In subsequent analyses, we verified that FGD2 may be the hub-gene of TME regulation in melanoma. Additionally, FGD2 was closely related to the progression of melanoma. Patients with high FGD2 expression demonstrated better survival. The protein encoded by this gene is a member of the guanine nucleotide exchange factors (GEFs) family which regulate cytoskeleton-dependent membrane rearrangements by activating the cell division cycle 42 (CDC42) protein. This gene is expressed in B lymphocytes, macrophages, and dendritic cells. In the B lymphocyte lineage, FGD2 levels change with the developmental stage. In both mature splenic and immature bone marrow B cells, FGD2 expression is suppressed upon activation through the B cell antigen receptor.18 Also, previous research approved FGD2 as a biomarker for head and neck squamous cell carcinoma.19 However, the roles of FGD2 in the response of tumors remain unclear. Through GSEA analysis, we established that FGD2 may regulate immune infiltration of various types of immune cells, including T cells, B cells, etc. Future studies should explore the role of FGD2 in the immune response of tumors.

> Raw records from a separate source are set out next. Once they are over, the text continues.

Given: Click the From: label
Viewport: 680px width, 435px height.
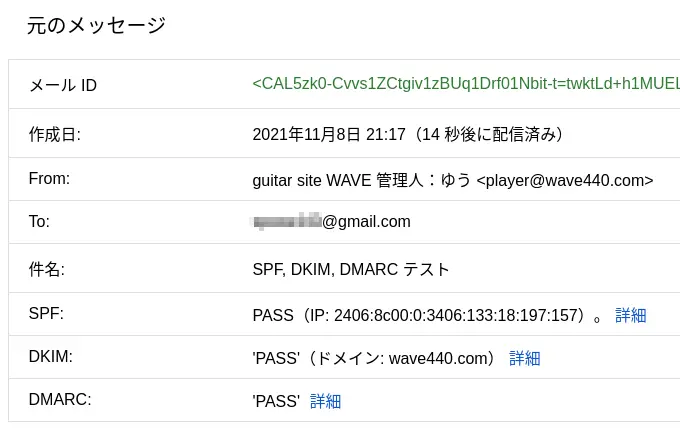Looking at the screenshot, I should point(49,178).
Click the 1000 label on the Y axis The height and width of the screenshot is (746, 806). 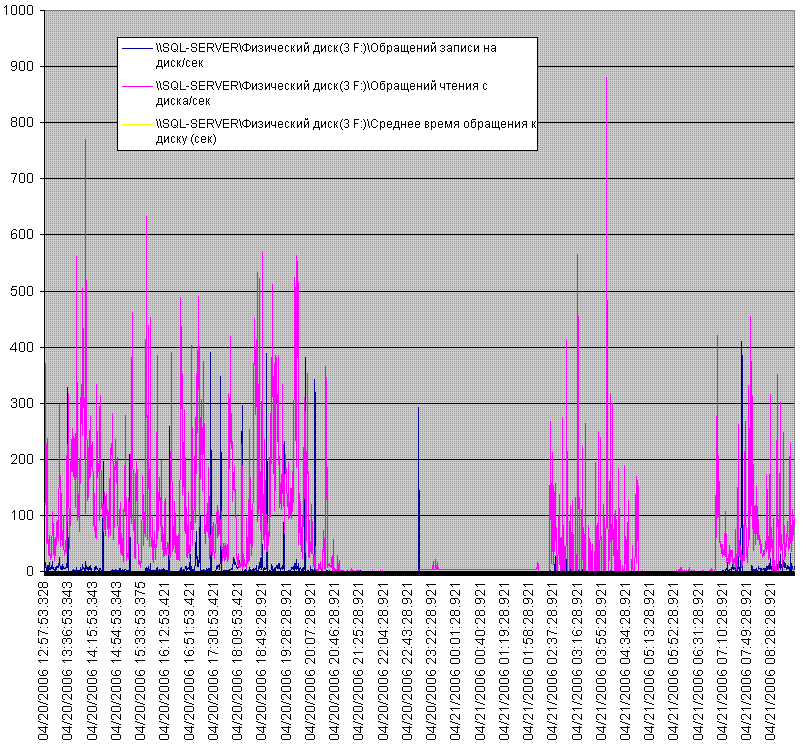coord(21,11)
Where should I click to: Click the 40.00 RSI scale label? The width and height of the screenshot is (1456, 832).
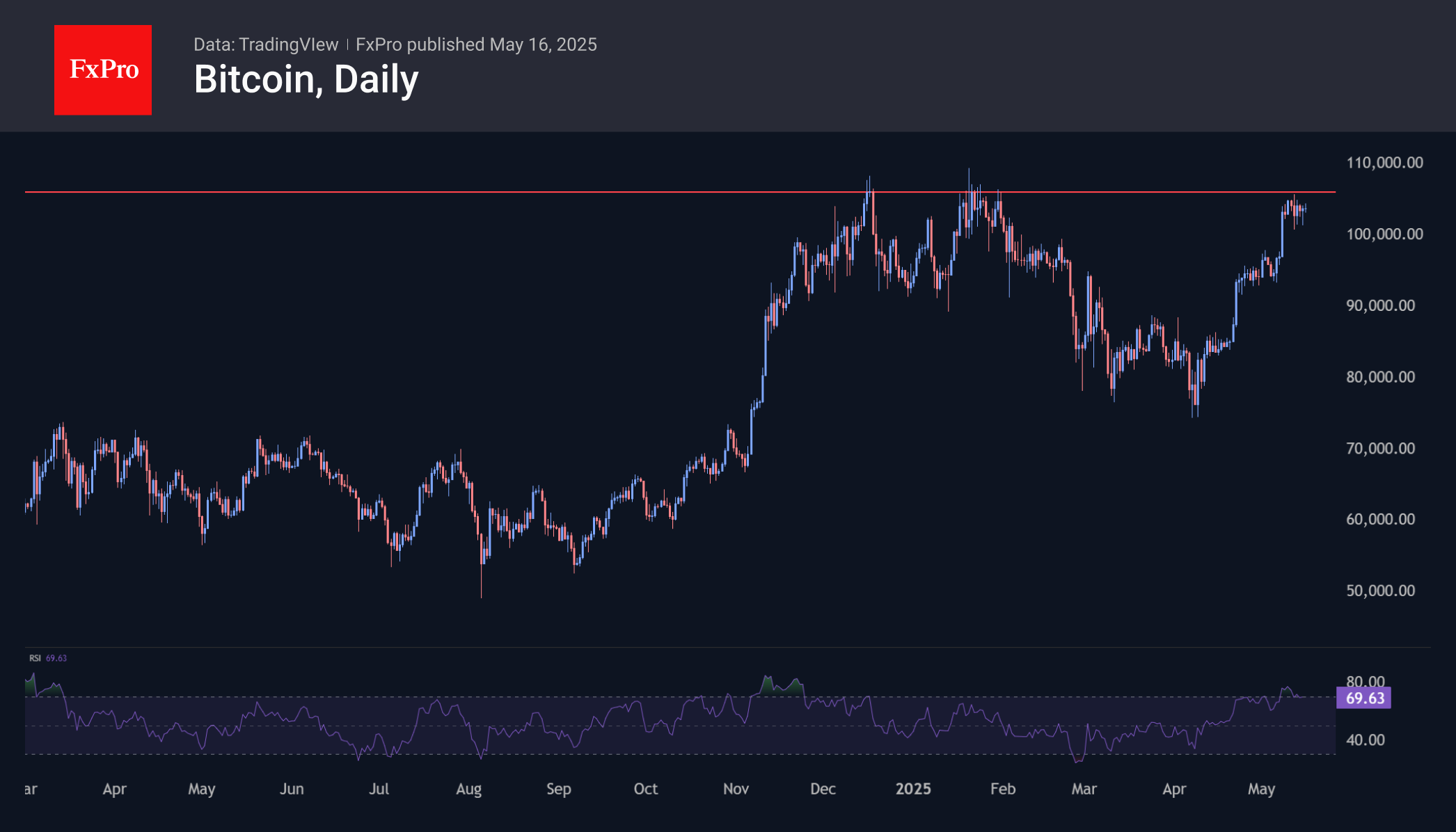(1365, 740)
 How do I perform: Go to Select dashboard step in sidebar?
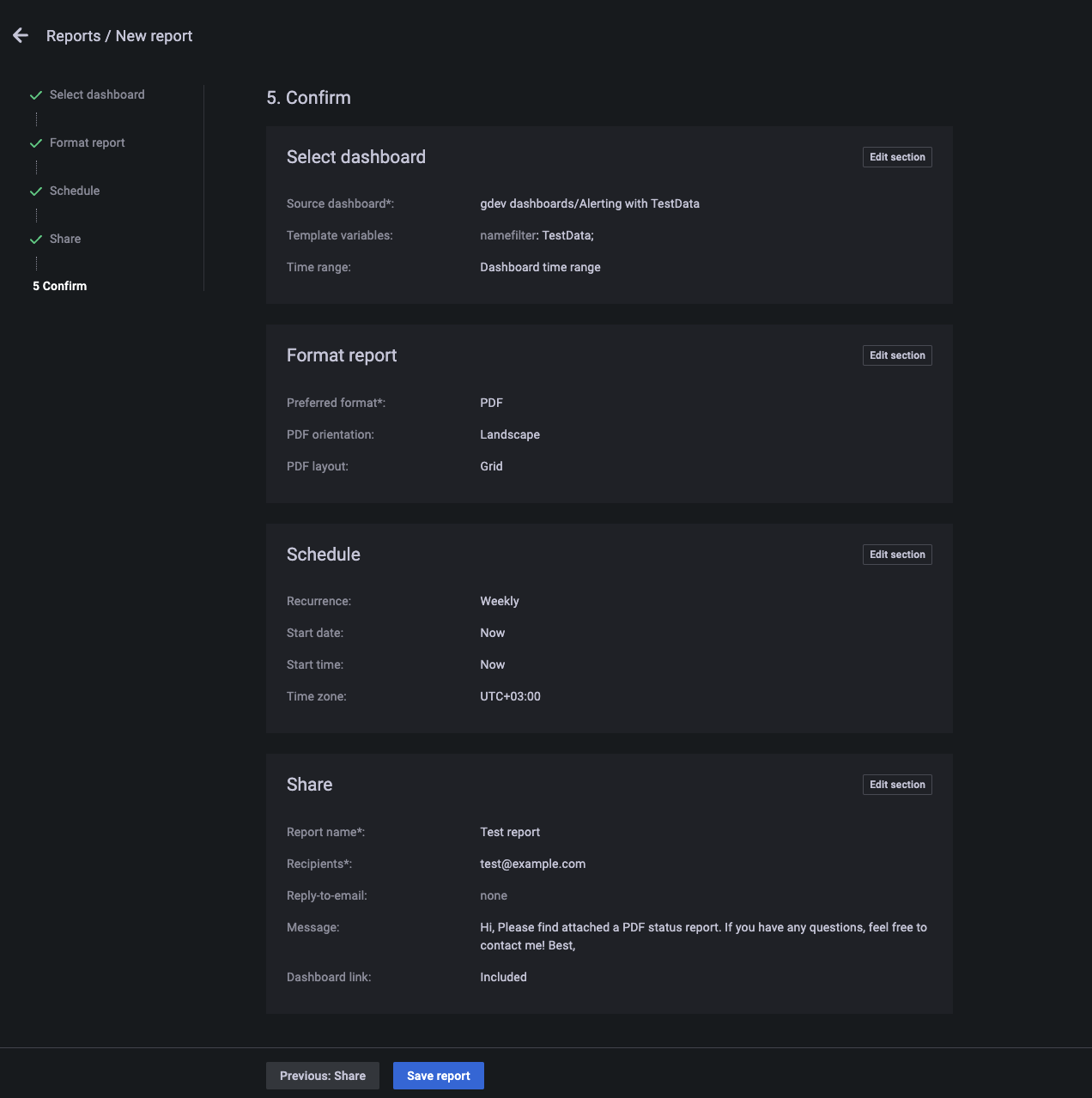(x=97, y=94)
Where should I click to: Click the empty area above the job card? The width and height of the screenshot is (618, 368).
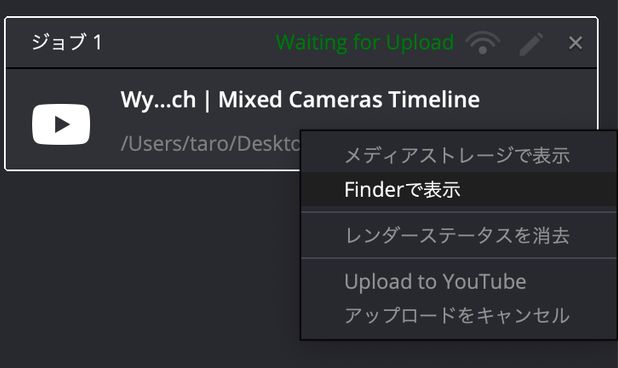point(300,7)
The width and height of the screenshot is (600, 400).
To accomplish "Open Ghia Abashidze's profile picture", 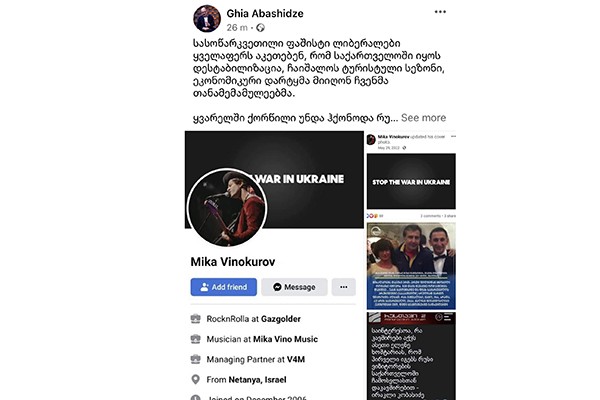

In conclusion, we established a relationship between TME and the survival of melanoma patients. Consequently, we discovered a novel FGD2 gene that potentially regulates the TME in melanoma.

Data Sharing Statement

The datasets generated during and/or analyzed during the current study are available from the corresponding author upon reasonable request.

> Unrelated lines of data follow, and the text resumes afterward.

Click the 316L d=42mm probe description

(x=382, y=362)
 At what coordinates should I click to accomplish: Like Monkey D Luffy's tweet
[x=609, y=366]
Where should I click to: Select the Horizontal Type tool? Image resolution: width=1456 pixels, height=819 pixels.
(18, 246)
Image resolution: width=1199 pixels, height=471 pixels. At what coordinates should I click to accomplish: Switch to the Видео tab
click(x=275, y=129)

Ethics Approval and Consent to Participate

All patients provided and signed informed consents. The study was approved by the Ethical Committee of the Affiliated Hospital of Qingdao University and experiments were performed as per the Ethical Committee’s guidelines and regulations. All procedures involving human participants were performed based on the 1964 Declaration of Helsinki and its later amendments or comparable ethical standards.

Acknowledgments

The results here are in part based upon data generated by the TCGA Research Network: https://www.cancer.gov/tcga.

Author Contributions

All authors made a significant contribution to the work reported, including in the conception, study design, execution, data acquisition, analysis, and interpretation. Also, the authors participated in drafting, revising, or critically reviewing the article; provided final approval of the version to be published; agreed on the journal to which the article has been submitted, and remain accountable for all aspects of the work. Xuchao Ning and Renzhi Li equally contributed to this paper.

Funding

This study was supported by the Application of excipients loaded with platelet plasma in wound healing (Grant No.3457) and Qingdao Science and Technology Development Plan (Grant No.1651).

Disclosure

The authors declare no conflicts of interest concerning the publication of this article.